Warm weather and extensive daylight make the Trans Siberian in June, July and August a real pleasure for stopping off and enjoying fish grills at the beach, although sleeping conditions on the train during July and August can be somewhat uncomfortable despite air-conditioning and opening tiny windows.

December, January and February bring freezing temperatures to create the most vivid depictions of life in deepest, darkest nowhere with the remotest of ramshackle sheds inviting the merest mention of life from the thinnest ribbon of smoke ascending from a crooked conical-covered chimney. Despite of the cold, ice walking on frozen Lake Baikal followed by a traditional Buryat family meal and an equally warming banya (sauna) can be pretty hard to turn down.
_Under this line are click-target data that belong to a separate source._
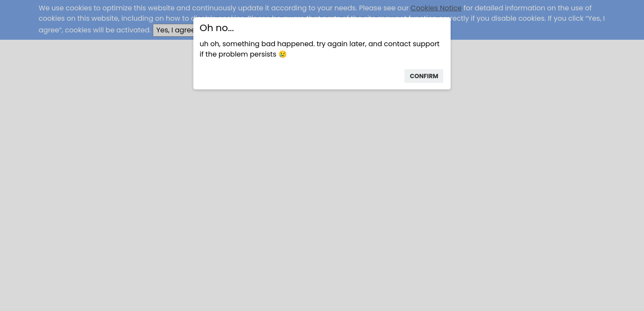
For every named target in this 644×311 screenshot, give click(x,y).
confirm (424, 76)
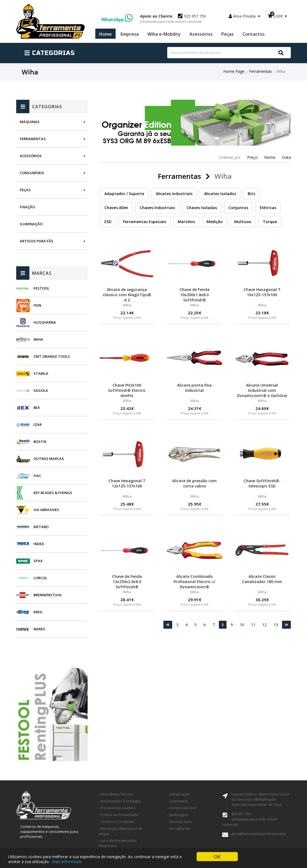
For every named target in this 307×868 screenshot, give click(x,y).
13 (276, 625)
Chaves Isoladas (202, 208)
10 (242, 625)
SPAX (38, 561)
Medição (214, 221)
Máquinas (30, 122)
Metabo (41, 527)
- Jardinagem (178, 814)
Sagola (41, 390)
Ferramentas (261, 71)
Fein (37, 305)
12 (264, 625)
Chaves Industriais (157, 208)
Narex (39, 629)
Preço (252, 157)
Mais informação (67, 862)
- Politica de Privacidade (118, 814)
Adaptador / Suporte (124, 193)
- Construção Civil (181, 808)
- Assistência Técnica (116, 794)
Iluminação (31, 224)
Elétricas (268, 208)
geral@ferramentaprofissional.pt (259, 834)
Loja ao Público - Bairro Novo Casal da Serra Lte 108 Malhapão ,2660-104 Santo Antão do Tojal (260, 799)
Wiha (38, 339)
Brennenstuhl (48, 595)
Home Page (234, 71)
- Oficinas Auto (179, 822)
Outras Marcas (49, 459)
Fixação (27, 207)
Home (105, 34)
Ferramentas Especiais (144, 221)
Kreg (38, 612)
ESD (108, 221)
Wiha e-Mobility (164, 34)
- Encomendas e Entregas (120, 801)
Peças (227, 34)
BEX (37, 407)
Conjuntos (238, 208)
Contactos (253, 34)
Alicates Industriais (174, 193)
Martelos (186, 221)
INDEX (39, 544)
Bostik (40, 441)
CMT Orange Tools (52, 356)
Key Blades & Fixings (53, 493)
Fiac (37, 475)
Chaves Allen (116, 208)
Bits (251, 193)
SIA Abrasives (46, 509)
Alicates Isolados (220, 193)
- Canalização (178, 794)
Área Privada (244, 16)
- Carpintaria (177, 801)
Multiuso (243, 221)
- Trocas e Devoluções (117, 808)
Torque (270, 221)
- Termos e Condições (116, 822)
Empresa (130, 34)
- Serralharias (178, 828)
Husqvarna (45, 322)
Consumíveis (32, 173)
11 (253, 625)
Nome (270, 157)
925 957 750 (173, 19)
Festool (41, 288)
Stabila (41, 373)
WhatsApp (117, 20)
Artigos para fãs (36, 241)
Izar (38, 425)
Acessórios (201, 34)
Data (286, 157)
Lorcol (40, 578)
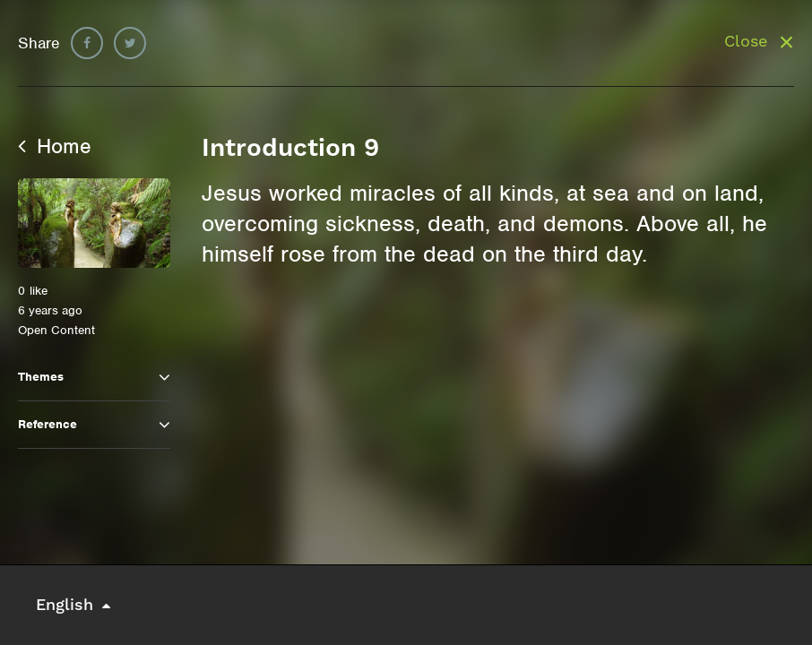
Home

September and October are another best time to take the Trans Siberian Express as the crowds and heat of summer are replaced by autumnal strolls in Siberian forests and unimpeded sightseeing in Yekaterinburg or Irkutsk before November brings the darker, snow-covered depths of winter.

From mid-February onwards scenes of thaw dictate what you'll find off the Trans Siberian Express with melting ice on Lake Baikal tending to occur earlier and earlier each and every year. March, April and May find temperatures rising, with the risk of wild fires sometimes turning the air black whilst lush green grass and edelweiss, delphiniums and rhododendrons cover Mongolian steppe below.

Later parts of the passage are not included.